The possessions of the Earl of Castlehaven were confiscated by the Crown after his death. Anne Stanley was financially dependent on the income she still received from the estate of her first husband, and on the support from her mother and brothers-in-law. After the death of her mother in 1637, she moved to Heydons House in Harefield, where she died in 1647.

==Legacy==
It has been argued that the masque Comus by John Milton refers to the Castlehaven scandal. This work describes the triumph of chastity over debauchery; it was written by Milton in 1634 for the Earl of Bridgewater, who was married to Anne Stanley's sister Frances.

The trial of Lord Castlehaven remained notorious well into the 18th century. In the 17th century it was often presented in an anti-Catholic or anti-monarchist context. In the 18th century it was cited as an example of immoral behavior by the aristocracy. After about 1750 the case was largely forgotten, though it remained known by legal historians.
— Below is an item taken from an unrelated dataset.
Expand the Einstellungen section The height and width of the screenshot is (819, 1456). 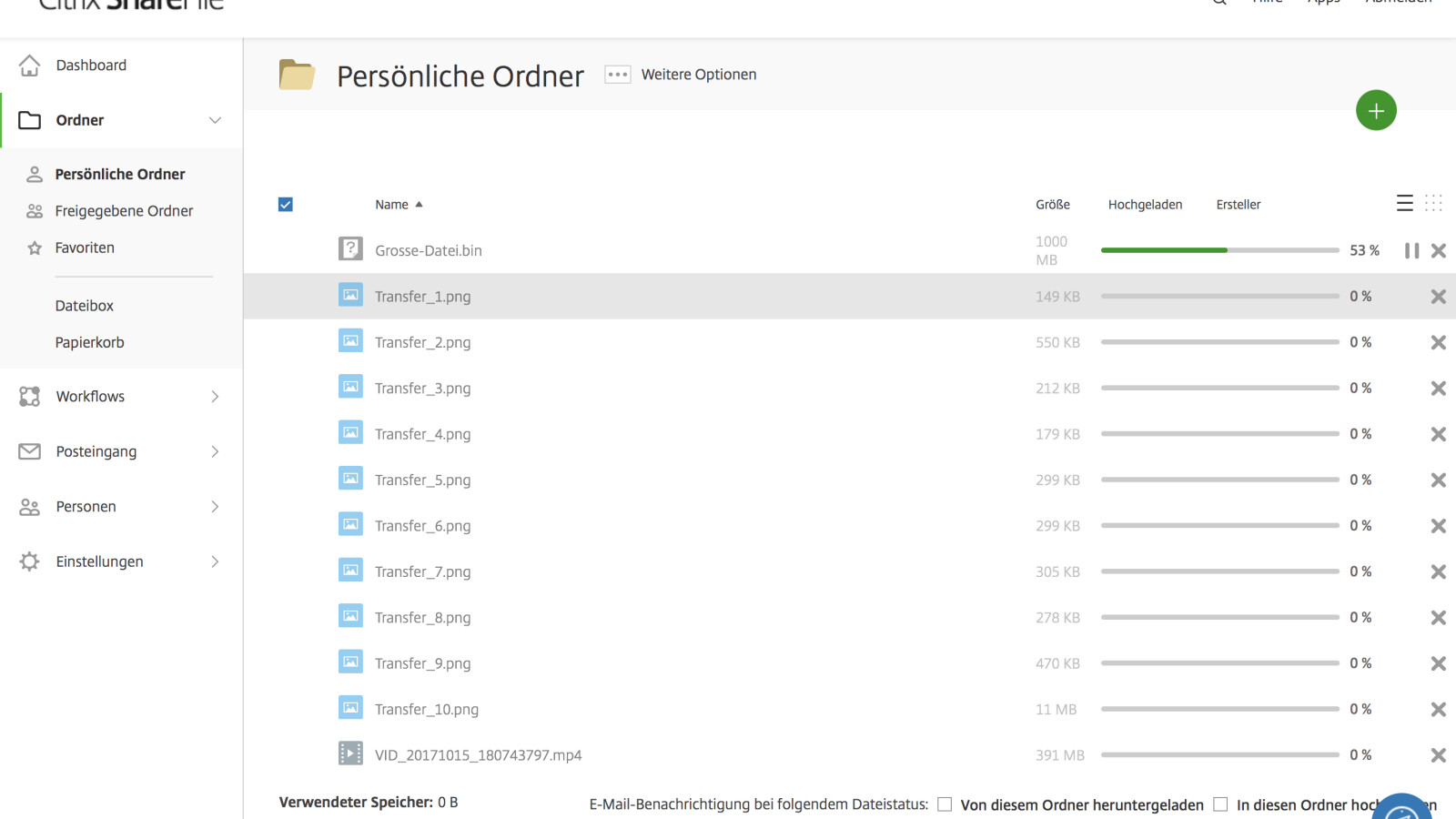215,562
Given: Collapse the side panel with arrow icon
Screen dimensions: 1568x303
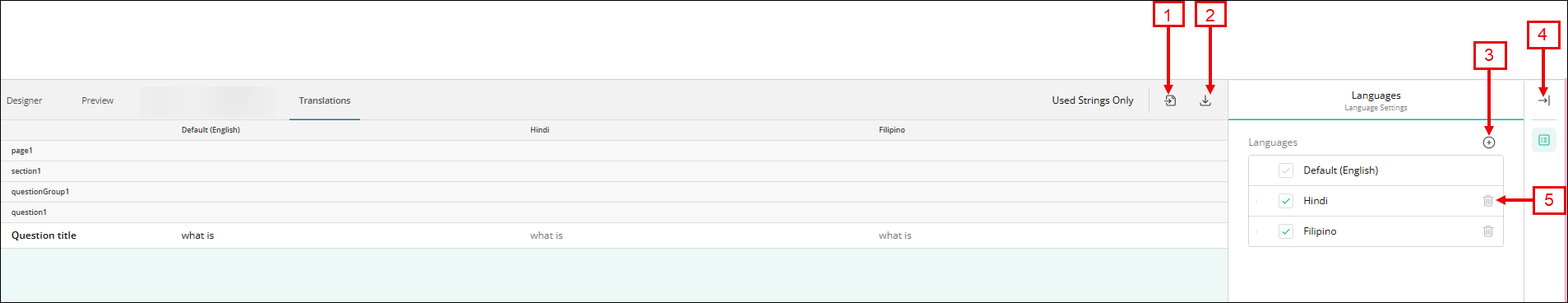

In the 21st century, the Castlehaven affair was explored by LGBT- and gender studies scholars, as a landmark case in the development of the relationship between the state and sexuality, and the position of women under the law.

== Children ==
Anne Stanley and her first husband Gray Brydges, 5th Baron Chandos of Sudeley, had the following children:
- Elizabeth Brydges, deceased March 1678/79
- Robert Brydges, deceased on 20 June 1611
- Anne Brydges, believed to have been born in 1612 and married to gentleman described as Mr. Torteson. Few facts about her life but many older genealogies show her.
- George Brydges, 6th Baron Chandos of Sudeley, 9 August 1620 – February 1654/55
- William Brydges, 7th Baron Chandos of Sudeley, circa 1620 - August 1676.